*** Opening DATA SUPPLIED ***

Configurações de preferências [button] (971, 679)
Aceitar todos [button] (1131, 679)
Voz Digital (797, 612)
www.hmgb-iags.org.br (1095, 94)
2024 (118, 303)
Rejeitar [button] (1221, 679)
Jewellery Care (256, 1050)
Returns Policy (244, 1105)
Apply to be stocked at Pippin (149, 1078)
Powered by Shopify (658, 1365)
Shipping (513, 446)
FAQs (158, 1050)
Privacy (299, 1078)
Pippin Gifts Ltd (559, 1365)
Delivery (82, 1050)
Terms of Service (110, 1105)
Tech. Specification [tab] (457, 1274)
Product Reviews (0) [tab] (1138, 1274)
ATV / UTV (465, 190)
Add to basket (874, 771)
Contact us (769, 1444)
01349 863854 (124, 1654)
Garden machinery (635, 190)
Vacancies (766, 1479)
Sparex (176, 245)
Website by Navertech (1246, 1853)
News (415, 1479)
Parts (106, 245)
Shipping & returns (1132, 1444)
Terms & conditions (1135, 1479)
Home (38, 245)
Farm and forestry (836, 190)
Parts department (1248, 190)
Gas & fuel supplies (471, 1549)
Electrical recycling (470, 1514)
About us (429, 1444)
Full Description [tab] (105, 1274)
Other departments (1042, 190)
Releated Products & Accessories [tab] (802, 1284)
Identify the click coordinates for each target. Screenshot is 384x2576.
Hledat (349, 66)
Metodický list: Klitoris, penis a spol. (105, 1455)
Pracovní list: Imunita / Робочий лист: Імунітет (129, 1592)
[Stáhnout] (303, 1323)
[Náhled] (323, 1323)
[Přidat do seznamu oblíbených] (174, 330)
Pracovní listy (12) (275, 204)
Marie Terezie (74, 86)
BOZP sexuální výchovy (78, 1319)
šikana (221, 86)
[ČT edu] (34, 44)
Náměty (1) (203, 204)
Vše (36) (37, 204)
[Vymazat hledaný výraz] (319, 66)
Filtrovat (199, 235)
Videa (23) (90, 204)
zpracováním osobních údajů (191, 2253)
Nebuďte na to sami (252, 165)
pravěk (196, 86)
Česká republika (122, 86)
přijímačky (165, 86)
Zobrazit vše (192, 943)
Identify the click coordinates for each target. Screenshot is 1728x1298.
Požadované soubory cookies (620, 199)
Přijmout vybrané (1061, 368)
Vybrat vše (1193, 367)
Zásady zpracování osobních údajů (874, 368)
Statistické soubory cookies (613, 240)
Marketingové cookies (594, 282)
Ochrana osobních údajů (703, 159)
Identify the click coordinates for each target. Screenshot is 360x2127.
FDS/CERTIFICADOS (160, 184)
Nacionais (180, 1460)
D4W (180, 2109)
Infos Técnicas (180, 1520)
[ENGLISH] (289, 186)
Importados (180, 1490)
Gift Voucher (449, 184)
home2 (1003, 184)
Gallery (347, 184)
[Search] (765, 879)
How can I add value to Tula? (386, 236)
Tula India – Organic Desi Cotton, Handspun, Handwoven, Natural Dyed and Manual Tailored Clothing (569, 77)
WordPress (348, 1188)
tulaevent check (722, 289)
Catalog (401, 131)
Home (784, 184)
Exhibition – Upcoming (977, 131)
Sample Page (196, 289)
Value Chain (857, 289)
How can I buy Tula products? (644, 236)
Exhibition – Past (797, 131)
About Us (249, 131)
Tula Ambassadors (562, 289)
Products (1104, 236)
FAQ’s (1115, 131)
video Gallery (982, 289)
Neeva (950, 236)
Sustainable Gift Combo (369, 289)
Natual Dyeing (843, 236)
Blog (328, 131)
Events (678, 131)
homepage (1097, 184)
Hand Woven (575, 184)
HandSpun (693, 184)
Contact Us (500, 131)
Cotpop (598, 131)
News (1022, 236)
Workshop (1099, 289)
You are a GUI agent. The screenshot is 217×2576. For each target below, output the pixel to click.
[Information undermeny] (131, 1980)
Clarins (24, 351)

*** Closing DATA SUPPLIED ***

• TO DO: Out of the material above, gather each line where "cookies" appears.

• RESULT OF THE EXERCISE:
Požadované soubory cookies (620, 199)
Statistické soubory cookies (613, 240)
Marketingové cookies (594, 282)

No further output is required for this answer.